Audemars Piguet is one of the oldest watch manufacturers still controlled by its founding families, and its history is closely linked to Switzerland’s watchmaking history. Both the Audemars and the Piguet families were living in the Vallée de Joux, and in the 1700s they, like many families in this area with very hard winters, were making watch components during the winter to supplement their income from livestock and dairy production. In the Audemars Piguet museum there is a pocket watch made in the mid 1700s, signed “Joseph Piguet – Le Brassus.”
(In the photo below, design for the new Audemars Piguet museum by the BIG architecture studio (Bjarke Ingels Group, based in Copenhagen and New York), with a spiral design that expresses the brand’s commitment to the natural environment, and more specifically to the Vallée de Joux landscape where it is located.)
Jules-Louis Audemars, born in 1851, started working on watch components with his father, and attended lessons held in the area with an apprenticeship that ended in 1873. He married Eugenie Renaud in 1874 and returned to Le Brassus in 1875 where he opened a workshop making ébauches (unfinished movements) for other brands. He obtained some important clients, some of the leading watchmaking companies in Geneva, and he began making movements of his own design. He had met Edward-Auguste Piguet (born in 1853) during his apprenticeship, and with him he founded “Audemars, Piguet & Cie” in 1881. Their mission was to make specifically high-quality watches and complications. They continued to make movements for other brands such as Gubelin and Tiffany & Co., and began making their own watches, presenting their first complications, perpetual calendars and minute repeaters, in 1882.

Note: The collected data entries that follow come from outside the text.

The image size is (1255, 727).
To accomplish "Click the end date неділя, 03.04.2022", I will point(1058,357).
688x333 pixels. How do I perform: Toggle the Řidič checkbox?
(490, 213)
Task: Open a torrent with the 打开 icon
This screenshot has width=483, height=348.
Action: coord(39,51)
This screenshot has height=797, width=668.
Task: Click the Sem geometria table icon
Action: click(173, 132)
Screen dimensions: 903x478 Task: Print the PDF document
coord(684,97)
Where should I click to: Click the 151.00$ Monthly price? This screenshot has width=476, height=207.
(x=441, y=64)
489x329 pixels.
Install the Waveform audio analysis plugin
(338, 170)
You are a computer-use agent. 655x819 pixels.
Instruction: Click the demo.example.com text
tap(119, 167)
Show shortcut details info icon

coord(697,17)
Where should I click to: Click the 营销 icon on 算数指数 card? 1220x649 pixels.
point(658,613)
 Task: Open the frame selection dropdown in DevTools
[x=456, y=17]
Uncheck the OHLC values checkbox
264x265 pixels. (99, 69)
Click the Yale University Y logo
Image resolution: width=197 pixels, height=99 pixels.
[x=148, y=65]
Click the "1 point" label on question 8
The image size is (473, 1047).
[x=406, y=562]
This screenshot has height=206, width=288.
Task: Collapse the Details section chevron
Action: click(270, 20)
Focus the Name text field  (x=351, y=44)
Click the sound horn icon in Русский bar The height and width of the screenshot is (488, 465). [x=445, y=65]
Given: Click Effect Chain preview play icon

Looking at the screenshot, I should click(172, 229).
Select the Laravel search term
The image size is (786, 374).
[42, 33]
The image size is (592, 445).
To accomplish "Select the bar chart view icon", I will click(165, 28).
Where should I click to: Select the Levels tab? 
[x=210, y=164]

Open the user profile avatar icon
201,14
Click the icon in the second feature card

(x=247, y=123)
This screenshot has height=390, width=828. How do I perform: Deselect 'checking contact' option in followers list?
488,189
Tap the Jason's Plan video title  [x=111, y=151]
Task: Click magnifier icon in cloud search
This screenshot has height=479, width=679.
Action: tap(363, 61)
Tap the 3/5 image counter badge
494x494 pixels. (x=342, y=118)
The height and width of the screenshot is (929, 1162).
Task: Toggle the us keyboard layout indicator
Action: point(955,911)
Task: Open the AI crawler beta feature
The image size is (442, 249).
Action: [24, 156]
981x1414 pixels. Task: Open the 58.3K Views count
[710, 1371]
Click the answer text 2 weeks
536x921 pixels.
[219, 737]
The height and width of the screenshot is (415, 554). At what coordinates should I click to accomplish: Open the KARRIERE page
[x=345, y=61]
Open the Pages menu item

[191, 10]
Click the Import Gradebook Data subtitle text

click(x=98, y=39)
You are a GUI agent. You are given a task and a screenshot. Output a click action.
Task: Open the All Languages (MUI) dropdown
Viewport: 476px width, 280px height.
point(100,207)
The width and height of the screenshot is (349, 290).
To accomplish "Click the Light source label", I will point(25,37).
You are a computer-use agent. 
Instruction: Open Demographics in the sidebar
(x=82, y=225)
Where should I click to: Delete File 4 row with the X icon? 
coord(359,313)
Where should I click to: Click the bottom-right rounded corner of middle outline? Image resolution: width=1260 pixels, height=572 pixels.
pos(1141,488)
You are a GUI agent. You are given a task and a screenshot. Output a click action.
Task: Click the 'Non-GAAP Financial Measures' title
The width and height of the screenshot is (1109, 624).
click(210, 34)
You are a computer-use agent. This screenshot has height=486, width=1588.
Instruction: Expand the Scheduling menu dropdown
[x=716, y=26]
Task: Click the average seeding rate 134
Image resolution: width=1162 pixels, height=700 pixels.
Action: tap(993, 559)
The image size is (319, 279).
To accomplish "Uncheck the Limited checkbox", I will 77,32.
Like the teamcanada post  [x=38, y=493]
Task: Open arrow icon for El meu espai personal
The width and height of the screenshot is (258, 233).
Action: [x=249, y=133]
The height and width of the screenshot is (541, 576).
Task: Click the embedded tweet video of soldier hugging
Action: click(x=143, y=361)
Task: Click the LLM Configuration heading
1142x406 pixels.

By 1889, the company had ten employees. In that year they exhibited at the Paris Universal Exposition, with many of their complication watches, and this helped them develop distribution in London, Berlin, New York, Paris and Buenos Aires. The company thrived up until the First World War which marked the first of the 20th-century crises that beset the entire Swiss watchmaking industry. Jules-Edward Audemars died in 1918, and Edward-Auguste Piguet in 1919, and they were succeeded by their sons Paul-Louis Audemars and Paul-Edward Piguet. After the 1920s, the Great Depression brought Audemars Piguet close to collapse. In 1929, the company made about 730 watches, while this dropped to 50 watches in 1931. By 1932, the staff had dropped to just two employees. There was an upturn after the Second World War, and in 1946, Audemars Piguet created the calibre 9’’’ ML, at that time the slimmest mechanical movement in the world at 1.64 mm. By the late 1950s, the number of employees had increased to 26. Later the quartz crisis of the 1970s once again caused some difficulties.
One of the brand’s reaction to the quartz crisis was to commission a sports watch in steel from Gérald Genta. It was apparently the response of the company’s managing director, Georges Golay, to a suggestion by the company’s Italian importer, Alessandro De Marchi, who requested a sports-style watch made in steel but with the maison’s habitual high quality. Georges Golay, managing director of the company from 1965 right up until his death in 1987, commissioned the piece from Gérald Genta who, according to legend, invented the Royal Oak in just a day. It was unusual for its octagonal bezel shape, with eight exposed screws, eight bolts on the back, and an integrated bracelet. The name came from a series of British warships named Royal Oak, in turn named after an episode in British history when King Charles II hid from Cromwell and his troops by hiding in an oak tree. One of the Royal Oak battleships had octagonal gun ports secured by eight bolts, supposedly the inspiration for Genta.
At the time, 1973, a high-end sports watch in steel was unusual, and initially it wasn’t a great seller for the brand, but in due course it became a massive success, with many other brands adopting similar styles. The first series of 1,000 Royal Oak watches, the A-series, have the AP logo at 6 o’clock, while later series had it at 12 o’clock. These watches have understandably become collectors’ items. Today the Royal Oak in its various forms represents about 40% of the brand’s total sales. In 2015 Audemars Piguet made about 40,000 watches, with sales at about 800 million Swiss francs. Their products are in four main areas: Sport Extreme (Offshore), Sport Prestige (Royal Oak), Classical Contemporary (Jules Audemars and Edward Piguet), Millenary and Millenary Lady.
The brand currently makes and sells around 40,000 watches per year, with a turnover of 800 million Swiss francs in 2016. In other words, they are not far from becoming one of the select group of companies exceeding a billion Swiss francs in sales per year (they are Rolex, Omega, Cartier, Longines and Tissot). However the company do not plan to increase the number of watches sold, but simply to improve the quality of sales – in other words, more sales in brand-owned boutiques.
François-Henry Bennahmias, CEO of Audemars Piguet from May 2012
Jasmine Audemars (great grand-daughter of Jules-Louis Audemars), Chairman of the Board of Directors, Audemars Piguet Holding SA.